Exercise
Please report each line of the material below that contains the word "Select", copying every such line in full.

[START]

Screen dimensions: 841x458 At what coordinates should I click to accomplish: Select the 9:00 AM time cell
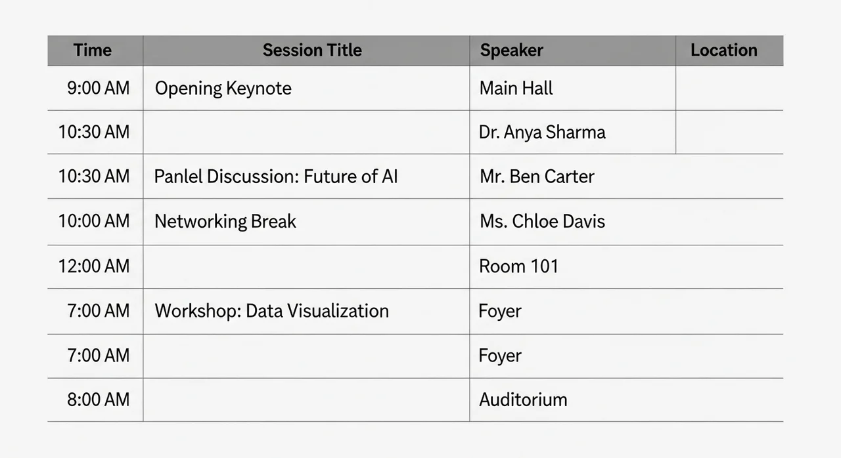[95, 88]

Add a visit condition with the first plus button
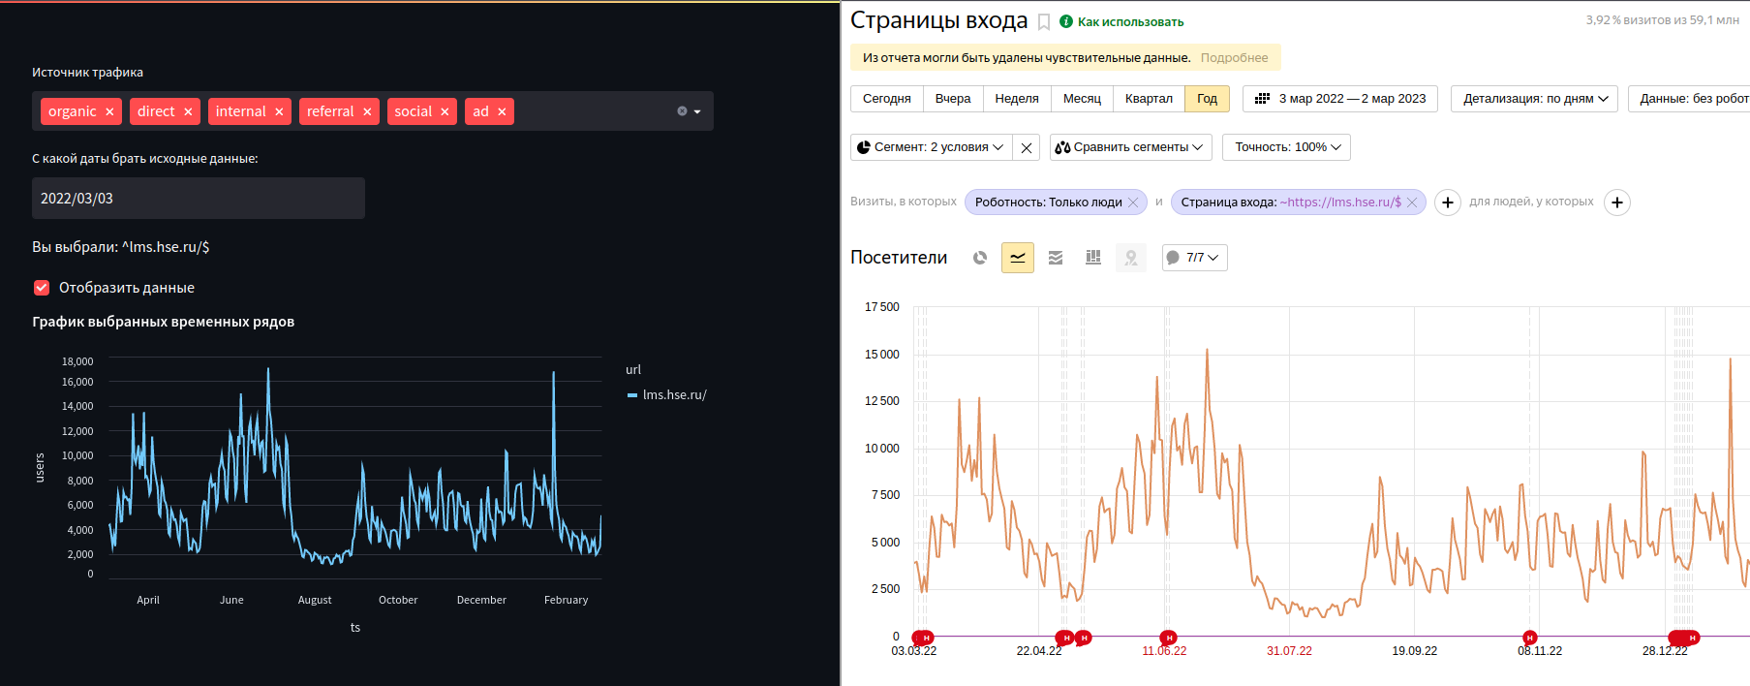click(1447, 203)
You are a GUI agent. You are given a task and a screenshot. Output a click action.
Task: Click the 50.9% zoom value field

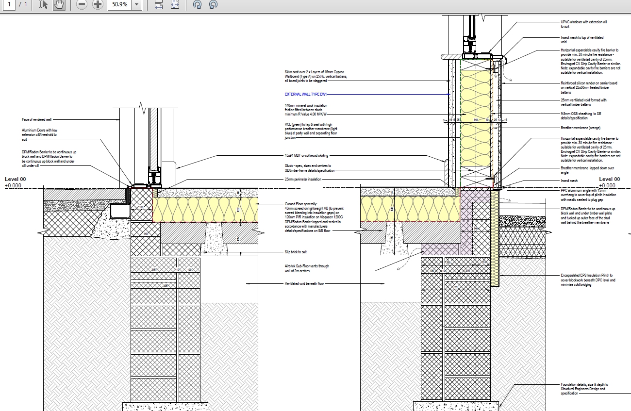click(119, 5)
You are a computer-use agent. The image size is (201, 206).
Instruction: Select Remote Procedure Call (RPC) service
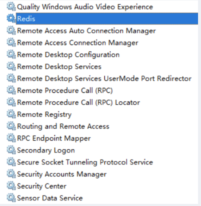click(x=65, y=91)
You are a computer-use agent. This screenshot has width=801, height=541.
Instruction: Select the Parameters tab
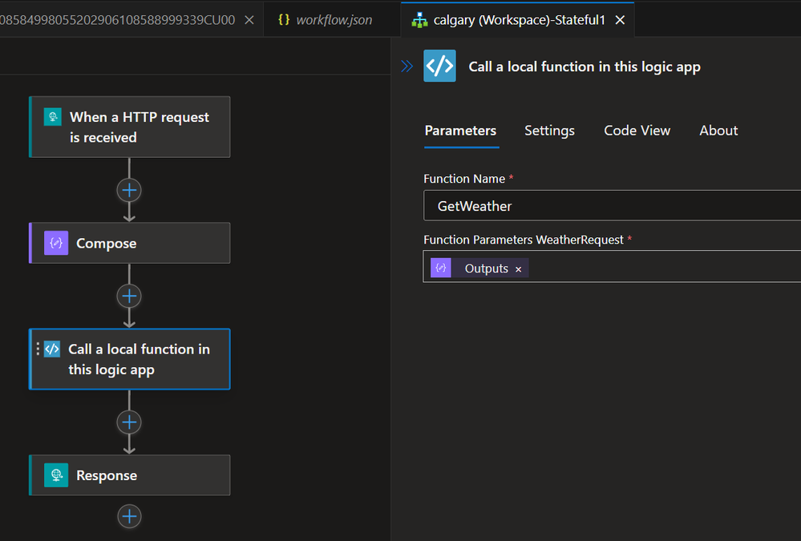[461, 131]
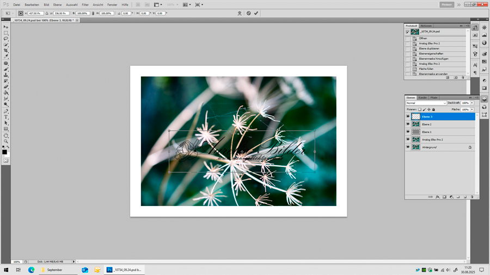Screen dimensions: 490x275
Task: Click the Flexlens workspace button
Action: pos(446,4)
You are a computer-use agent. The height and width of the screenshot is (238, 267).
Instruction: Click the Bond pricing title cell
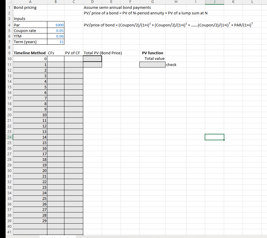click(x=30, y=7)
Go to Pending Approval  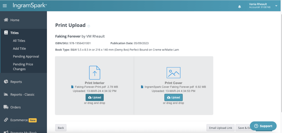(26, 56)
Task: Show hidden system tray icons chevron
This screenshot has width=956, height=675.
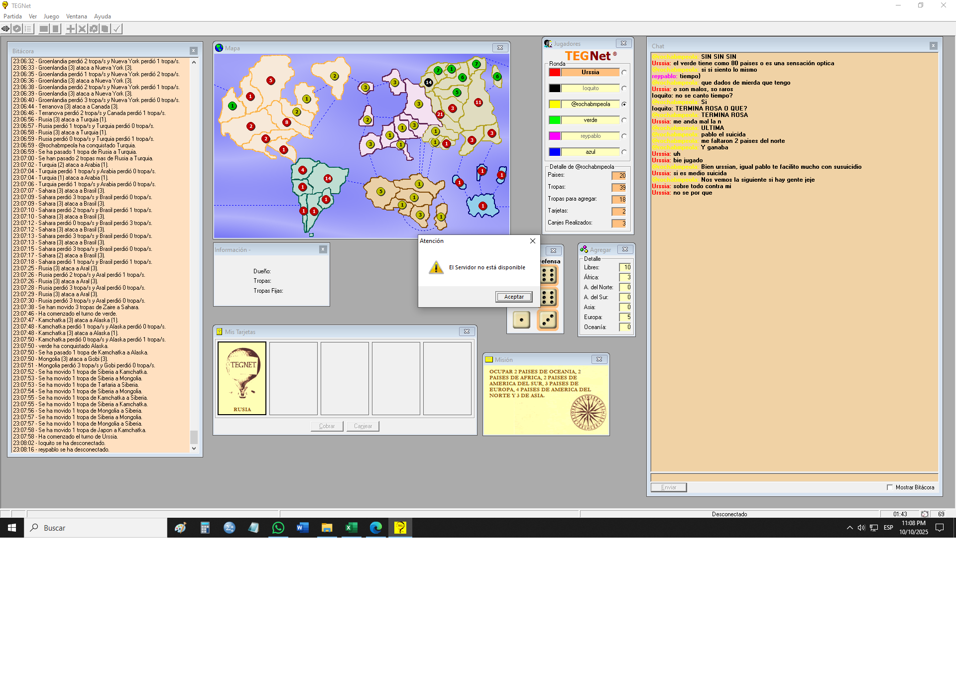Action: pos(849,528)
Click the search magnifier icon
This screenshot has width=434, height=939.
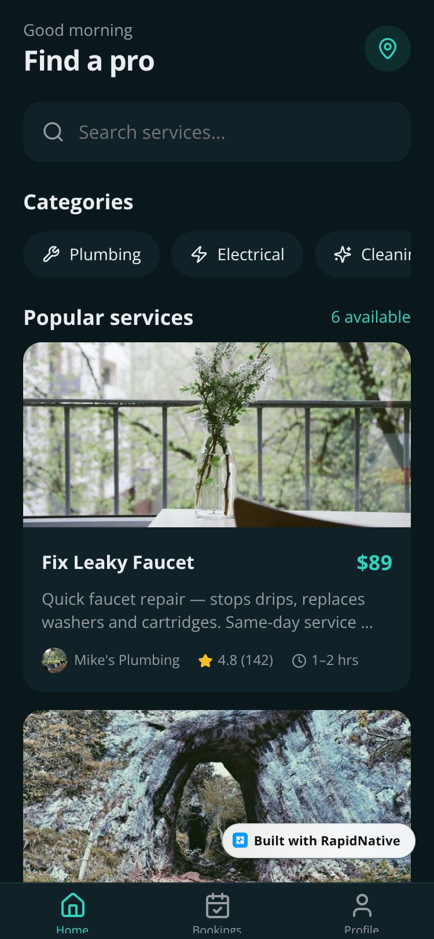click(x=53, y=132)
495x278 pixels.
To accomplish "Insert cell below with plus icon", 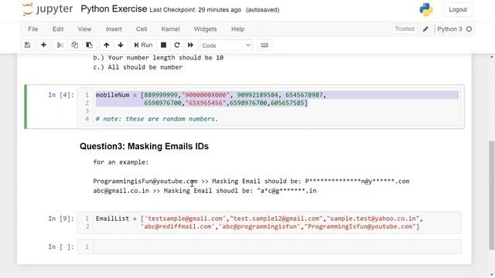I will coord(43,45).
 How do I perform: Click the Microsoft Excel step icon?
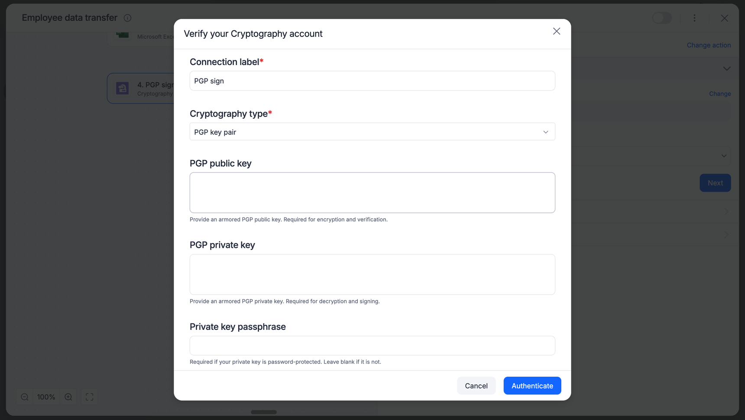pos(123,36)
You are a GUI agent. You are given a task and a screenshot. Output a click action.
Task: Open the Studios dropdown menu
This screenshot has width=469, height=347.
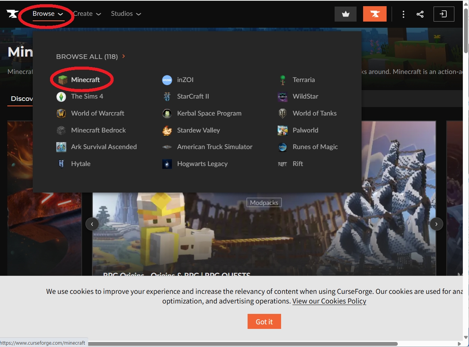(126, 13)
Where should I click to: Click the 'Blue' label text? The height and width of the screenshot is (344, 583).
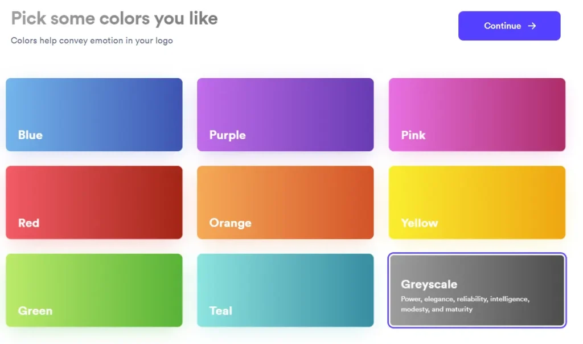(x=30, y=135)
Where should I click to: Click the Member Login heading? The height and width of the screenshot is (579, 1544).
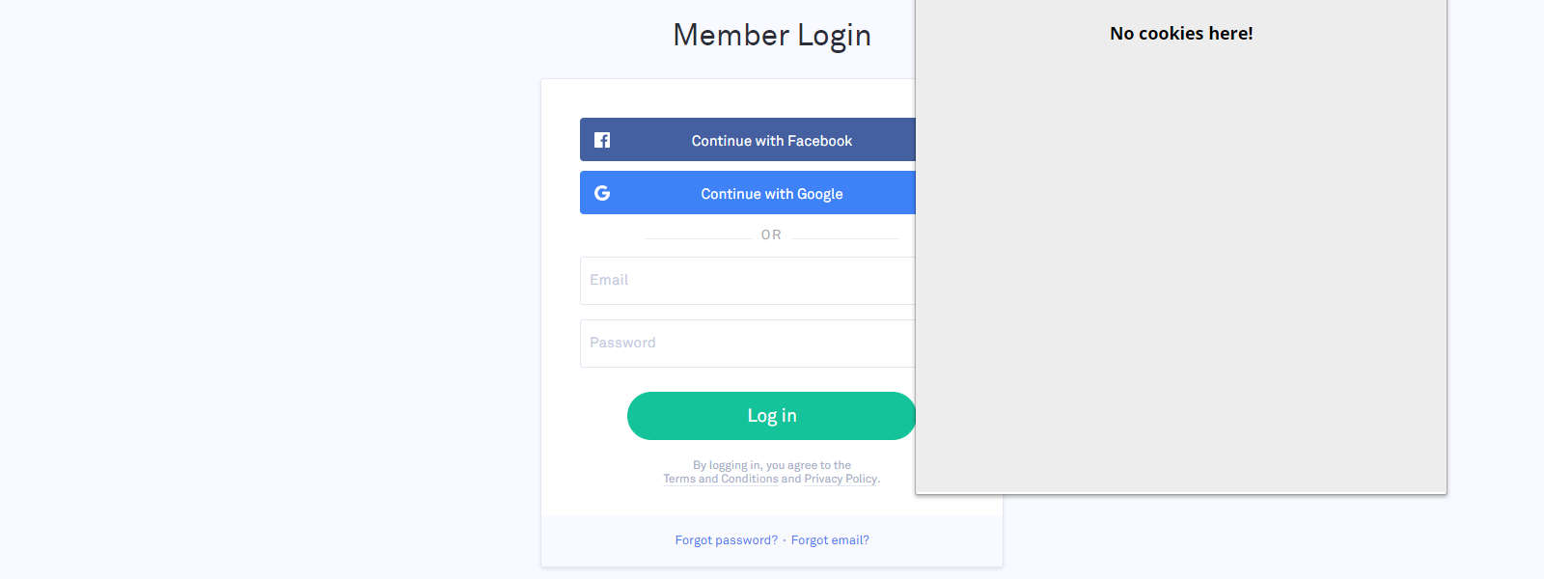(x=772, y=35)
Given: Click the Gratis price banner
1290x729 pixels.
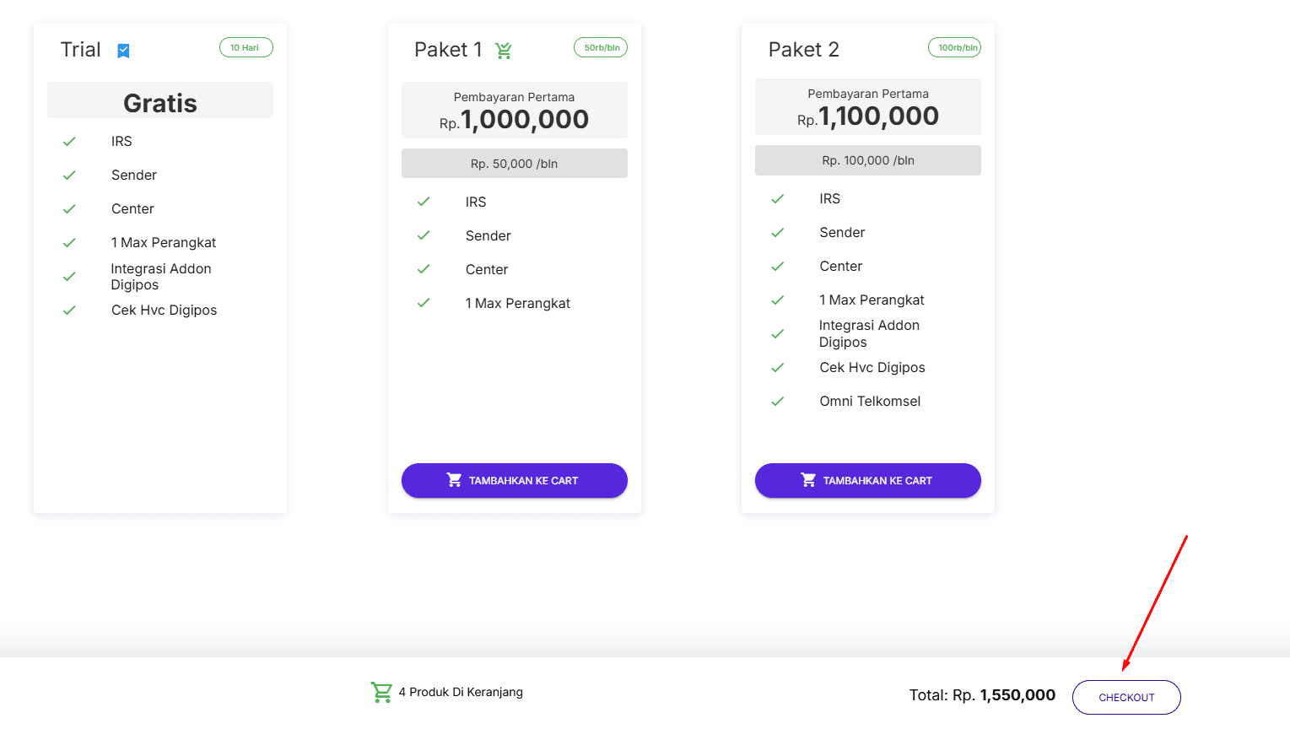Looking at the screenshot, I should click(x=160, y=102).
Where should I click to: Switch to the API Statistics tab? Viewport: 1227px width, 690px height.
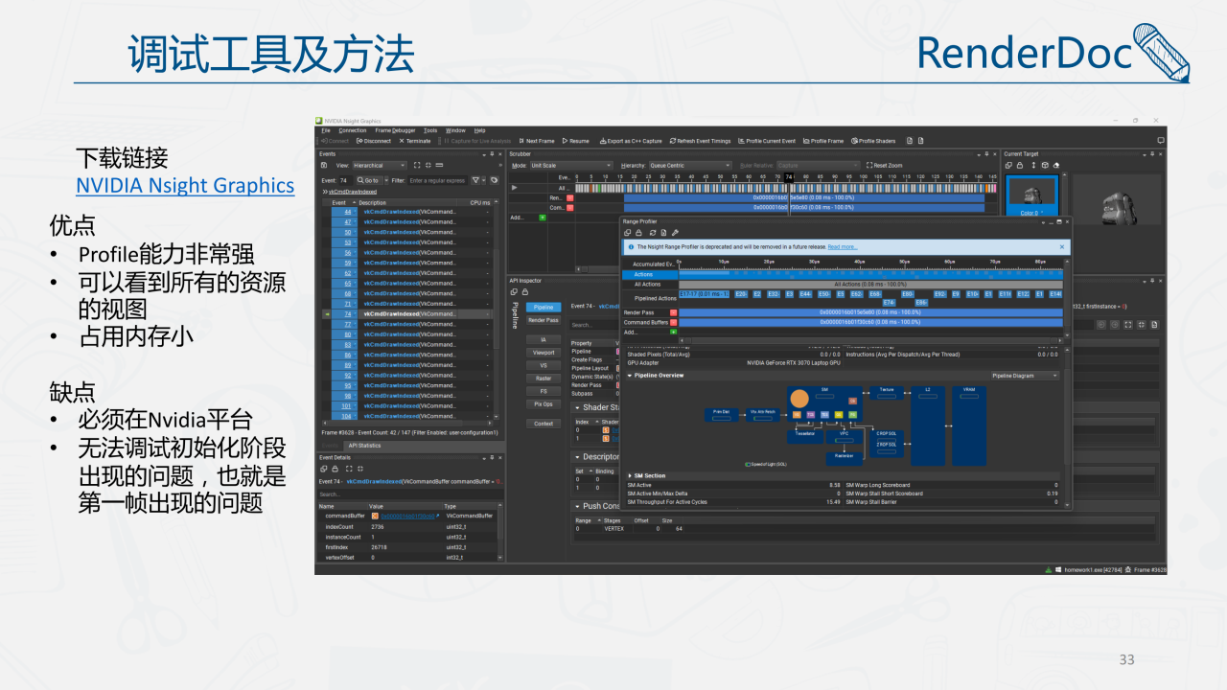pyautogui.click(x=363, y=446)
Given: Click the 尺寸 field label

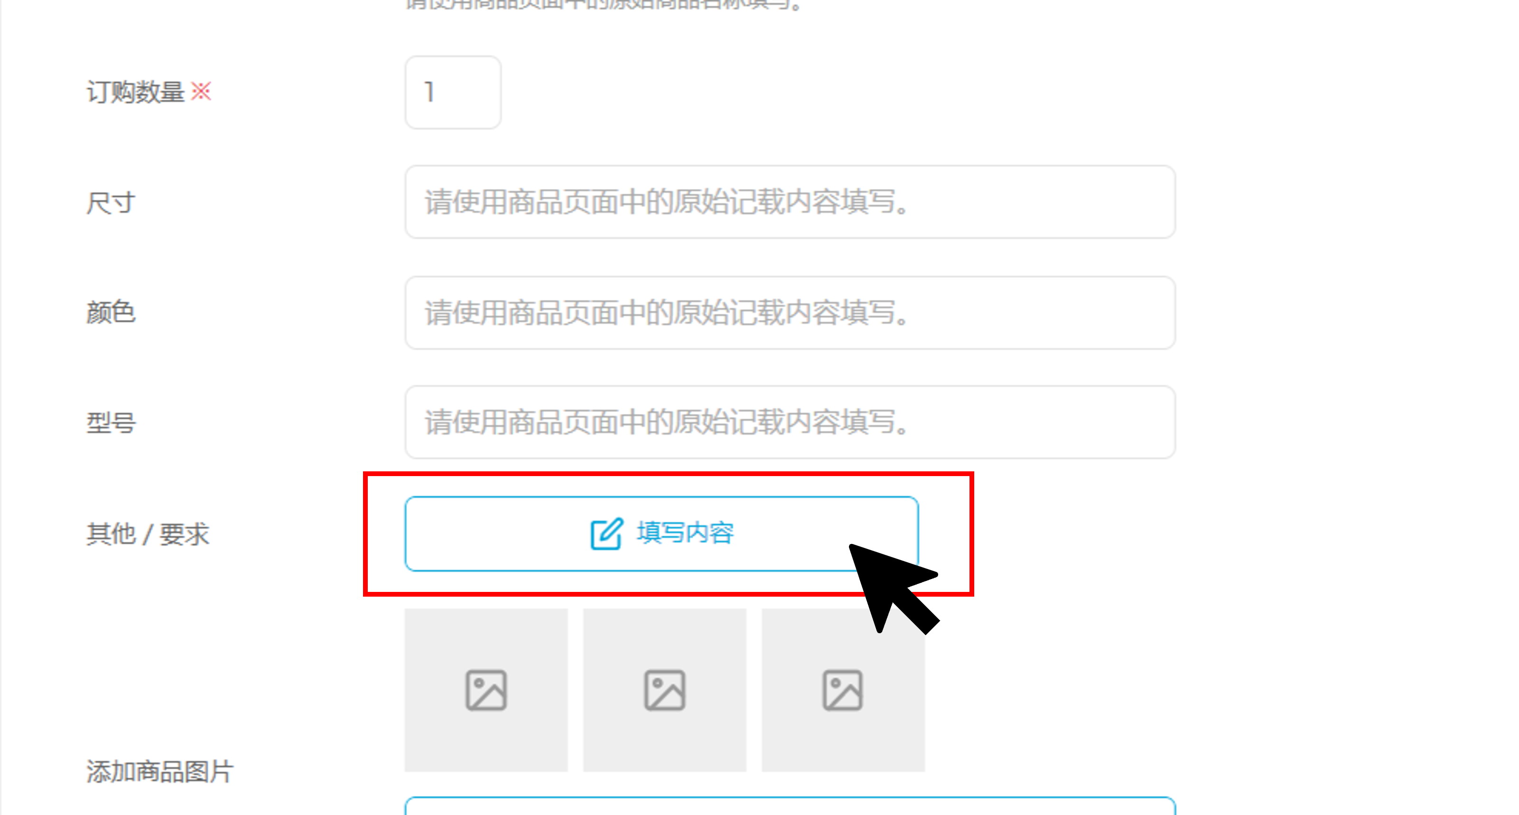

[END]

Reply
Screen dimensions: 841x458 At what coordinates should I click to accomplish: Select the 9:00 AM time cell
Instruction: Select Remote Procedure Call (RPC) service
Instruction: Select the Parameters tab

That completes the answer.